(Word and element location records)
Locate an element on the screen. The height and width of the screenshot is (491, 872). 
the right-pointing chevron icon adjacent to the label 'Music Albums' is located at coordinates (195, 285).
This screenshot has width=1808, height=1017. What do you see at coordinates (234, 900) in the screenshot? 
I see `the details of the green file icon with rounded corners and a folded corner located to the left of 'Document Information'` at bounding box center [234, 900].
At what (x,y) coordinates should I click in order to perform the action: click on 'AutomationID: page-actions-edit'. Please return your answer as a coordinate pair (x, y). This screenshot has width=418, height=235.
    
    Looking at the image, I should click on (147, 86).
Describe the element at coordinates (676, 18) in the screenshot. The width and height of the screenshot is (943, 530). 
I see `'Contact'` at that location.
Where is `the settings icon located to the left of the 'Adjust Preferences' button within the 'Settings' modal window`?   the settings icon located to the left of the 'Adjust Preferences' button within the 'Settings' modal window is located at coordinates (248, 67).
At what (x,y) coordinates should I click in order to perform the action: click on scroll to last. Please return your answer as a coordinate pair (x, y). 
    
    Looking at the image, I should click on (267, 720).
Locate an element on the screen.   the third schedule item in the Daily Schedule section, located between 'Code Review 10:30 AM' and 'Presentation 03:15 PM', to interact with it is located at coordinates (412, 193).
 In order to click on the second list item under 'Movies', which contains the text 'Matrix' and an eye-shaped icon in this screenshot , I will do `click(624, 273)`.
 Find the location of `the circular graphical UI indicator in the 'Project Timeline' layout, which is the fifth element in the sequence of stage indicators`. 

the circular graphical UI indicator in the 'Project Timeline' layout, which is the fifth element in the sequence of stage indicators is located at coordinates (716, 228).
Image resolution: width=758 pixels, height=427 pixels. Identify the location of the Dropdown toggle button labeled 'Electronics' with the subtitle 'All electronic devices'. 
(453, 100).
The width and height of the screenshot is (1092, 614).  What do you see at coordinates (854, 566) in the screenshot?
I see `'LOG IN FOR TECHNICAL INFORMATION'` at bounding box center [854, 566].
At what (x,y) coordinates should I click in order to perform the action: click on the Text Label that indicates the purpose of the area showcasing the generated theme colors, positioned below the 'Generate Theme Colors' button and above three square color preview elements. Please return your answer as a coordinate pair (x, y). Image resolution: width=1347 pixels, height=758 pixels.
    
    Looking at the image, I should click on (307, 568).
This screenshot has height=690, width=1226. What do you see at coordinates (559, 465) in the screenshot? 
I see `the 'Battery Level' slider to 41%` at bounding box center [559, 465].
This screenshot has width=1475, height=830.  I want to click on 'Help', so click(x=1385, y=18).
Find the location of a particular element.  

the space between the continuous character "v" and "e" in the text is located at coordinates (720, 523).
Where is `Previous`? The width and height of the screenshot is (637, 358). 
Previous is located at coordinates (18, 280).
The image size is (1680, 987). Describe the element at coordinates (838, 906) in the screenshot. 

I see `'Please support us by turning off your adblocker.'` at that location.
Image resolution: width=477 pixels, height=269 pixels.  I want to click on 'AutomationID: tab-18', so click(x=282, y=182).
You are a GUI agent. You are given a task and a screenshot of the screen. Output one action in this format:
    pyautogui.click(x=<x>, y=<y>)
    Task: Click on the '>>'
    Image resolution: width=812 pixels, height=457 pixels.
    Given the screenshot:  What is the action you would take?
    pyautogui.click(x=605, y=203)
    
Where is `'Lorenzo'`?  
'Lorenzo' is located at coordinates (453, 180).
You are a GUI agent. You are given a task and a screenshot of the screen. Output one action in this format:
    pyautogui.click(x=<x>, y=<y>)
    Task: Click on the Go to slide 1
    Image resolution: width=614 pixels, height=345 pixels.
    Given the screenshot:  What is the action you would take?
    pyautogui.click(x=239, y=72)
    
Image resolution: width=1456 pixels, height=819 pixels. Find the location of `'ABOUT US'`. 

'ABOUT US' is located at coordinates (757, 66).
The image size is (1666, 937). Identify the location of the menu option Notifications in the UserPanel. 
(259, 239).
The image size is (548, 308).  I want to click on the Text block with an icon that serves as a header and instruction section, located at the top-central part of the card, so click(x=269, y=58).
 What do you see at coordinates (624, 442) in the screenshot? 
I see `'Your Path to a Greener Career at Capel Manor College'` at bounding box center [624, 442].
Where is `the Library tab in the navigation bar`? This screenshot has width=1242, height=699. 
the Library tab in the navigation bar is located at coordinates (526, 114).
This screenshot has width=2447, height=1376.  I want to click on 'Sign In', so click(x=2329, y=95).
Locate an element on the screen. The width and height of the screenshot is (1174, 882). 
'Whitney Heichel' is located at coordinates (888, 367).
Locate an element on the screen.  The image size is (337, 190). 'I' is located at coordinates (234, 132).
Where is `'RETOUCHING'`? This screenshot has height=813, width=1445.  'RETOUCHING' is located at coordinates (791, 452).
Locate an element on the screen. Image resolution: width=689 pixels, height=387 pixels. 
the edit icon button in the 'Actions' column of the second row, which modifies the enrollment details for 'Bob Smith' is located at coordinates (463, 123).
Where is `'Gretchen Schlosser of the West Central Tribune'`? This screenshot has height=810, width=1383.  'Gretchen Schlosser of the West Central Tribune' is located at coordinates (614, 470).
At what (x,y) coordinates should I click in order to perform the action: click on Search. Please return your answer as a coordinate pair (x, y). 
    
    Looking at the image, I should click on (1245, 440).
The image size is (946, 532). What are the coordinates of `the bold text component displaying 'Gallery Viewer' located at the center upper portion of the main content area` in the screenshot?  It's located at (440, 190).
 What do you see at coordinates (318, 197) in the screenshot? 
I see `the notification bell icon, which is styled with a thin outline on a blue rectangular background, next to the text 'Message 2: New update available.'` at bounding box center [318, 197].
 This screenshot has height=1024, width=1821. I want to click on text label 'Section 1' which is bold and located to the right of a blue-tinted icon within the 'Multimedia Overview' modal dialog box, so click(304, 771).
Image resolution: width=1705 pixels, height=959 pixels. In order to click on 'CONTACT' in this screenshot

**The task:** Copy out all of the records above line for line, keeping every character unchanged.

**Reply:**
Locate an element on the screen. The height and width of the screenshot is (491, 872). 
the right-pointing chevron icon adjacent to the label 'Music Albums' is located at coordinates (195, 285).
This screenshot has width=1808, height=1017. What do you see at coordinates (234, 900) in the screenshot? 
I see `the details of the green file icon with rounded corners and a folded corner located to the left of 'Document Information'` at bounding box center [234, 900].
At what (x,y) coordinates should I click in order to perform the action: click on 'AutomationID: page-actions-edit'. Please return your answer as a coordinate pair (x, y). This screenshot has width=418, height=235.
    
    Looking at the image, I should click on (147, 86).
Describe the element at coordinates (676, 18) in the screenshot. The width and height of the screenshot is (943, 530). 
I see `'Contact'` at that location.
Where is `the settings icon located to the left of the 'Adjust Preferences' button within the 'Settings' modal window`?   the settings icon located to the left of the 'Adjust Preferences' button within the 'Settings' modal window is located at coordinates (248, 67).
At what (x,y) coordinates should I click in order to perform the action: click on scroll to last. Please return your answer as a coordinate pair (x, y). 
    
    Looking at the image, I should click on (267, 720).
Locate an element on the screen.   the third schedule item in the Daily Schedule section, located between 'Code Review 10:30 AM' and 'Presentation 03:15 PM', to interact with it is located at coordinates (412, 193).
 In order to click on the second list item under 'Movies', which contains the text 'Matrix' and an eye-shaped icon in this screenshot , I will do `click(624, 273)`.
 Find the location of `the circular graphical UI indicator in the 'Project Timeline' layout, which is the fifth element in the sequence of stage indicators`. 

the circular graphical UI indicator in the 'Project Timeline' layout, which is the fifth element in the sequence of stage indicators is located at coordinates (716, 228).
Image resolution: width=758 pixels, height=427 pixels. Identify the location of the Dropdown toggle button labeled 'Electronics' with the subtitle 'All electronic devices'. 
(453, 100).
The width and height of the screenshot is (1092, 614).  What do you see at coordinates (854, 566) in the screenshot?
I see `'LOG IN FOR TECHNICAL INFORMATION'` at bounding box center [854, 566].
At what (x,y) coordinates should I click in order to perform the action: click on the Text Label that indicates the purpose of the area showcasing the generated theme colors, positioned below the 'Generate Theme Colors' button and above three square color preview elements. Please return your answer as a coordinate pair (x, y). Image resolution: width=1347 pixels, height=758 pixels.
    
    Looking at the image, I should click on (307, 568).
This screenshot has height=690, width=1226. What do you see at coordinates (559, 465) in the screenshot? 
I see `the 'Battery Level' slider to 41%` at bounding box center [559, 465].
This screenshot has width=1475, height=830.  I want to click on 'Help', so click(x=1385, y=18).
Find the location of a particular element.  

the space between the continuous character "v" and "e" in the text is located at coordinates (720, 523).
Where is `Previous`? The width and height of the screenshot is (637, 358). 
Previous is located at coordinates (18, 280).
The image size is (1680, 987). Describe the element at coordinates (838, 906) in the screenshot. 

I see `'Please support us by turning off your adblocker.'` at that location.
Image resolution: width=477 pixels, height=269 pixels.  I want to click on 'AutomationID: tab-18', so click(x=282, y=182).
You are a GUI agent. You are given a task and a screenshot of the screen. Output one action in this format:
    pyautogui.click(x=<x>, y=<y>)
    Task: Click on the '>>'
    Image resolution: width=812 pixels, height=457 pixels.
    Given the screenshot:  What is the action you would take?
    pyautogui.click(x=605, y=203)
    
Where is `'Lorenzo'`?  
'Lorenzo' is located at coordinates (453, 180).
You are a GUI agent. You are given a task and a screenshot of the screen. Output one action in this format:
    pyautogui.click(x=<x>, y=<y>)
    Task: Click on the Go to slide 1
    Image resolution: width=614 pixels, height=345 pixels.
    Given the screenshot:  What is the action you would take?
    pyautogui.click(x=239, y=72)
    
Image resolution: width=1456 pixels, height=819 pixels. Find the location of `'ABOUT US'`. 

'ABOUT US' is located at coordinates (757, 66).
The image size is (1666, 937). Identify the location of the menu option Notifications in the UserPanel. 
(259, 239).
The image size is (548, 308).  I want to click on the Text block with an icon that serves as a header and instruction section, located at the top-central part of the card, so click(x=269, y=58).
 What do you see at coordinates (624, 442) in the screenshot? 
I see `'Your Path to a Greener Career at Capel Manor College'` at bounding box center [624, 442].
Where is `the Library tab in the navigation bar`? This screenshot has width=1242, height=699. 
the Library tab in the navigation bar is located at coordinates (526, 114).
This screenshot has width=2447, height=1376.  I want to click on 'Sign In', so click(x=2329, y=95).
Locate an element on the screen. The width and height of the screenshot is (1174, 882). 
'Whitney Heichel' is located at coordinates (888, 367).
Locate an element on the screen.  The image size is (337, 190). 'I' is located at coordinates (234, 132).
Where is `'RETOUCHING'`? This screenshot has height=813, width=1445.  'RETOUCHING' is located at coordinates (791, 452).
Locate an element on the screen. Image resolution: width=689 pixels, height=387 pixels. 
the edit icon button in the 'Actions' column of the second row, which modifies the enrollment details for 'Bob Smith' is located at coordinates (463, 123).
Where is `'Gretchen Schlosser of the West Central Tribune'`? This screenshot has height=810, width=1383.  'Gretchen Schlosser of the West Central Tribune' is located at coordinates (614, 470).
At what (x,y) coordinates should I click in order to perform the action: click on Search. Please return your answer as a coordinate pair (x, y). 
    
    Looking at the image, I should click on (1245, 440).
The image size is (946, 532). What are the coordinates of `the bold text component displaying 'Gallery Viewer' located at the center upper portion of the main content area` in the screenshot?  It's located at (440, 190).
 What do you see at coordinates (318, 197) in the screenshot? 
I see `the notification bell icon, which is styled with a thin outline on a blue rectangular background, next to the text 'Message 2: New update available.'` at bounding box center [318, 197].
 This screenshot has height=1024, width=1821. I want to click on text label 'Section 1' which is bold and located to the right of a blue-tinted icon within the 'Multimedia Overview' modal dialog box, so click(304, 771).
Image resolution: width=1705 pixels, height=959 pixels. In order to click on 'CONTACT' in this screenshot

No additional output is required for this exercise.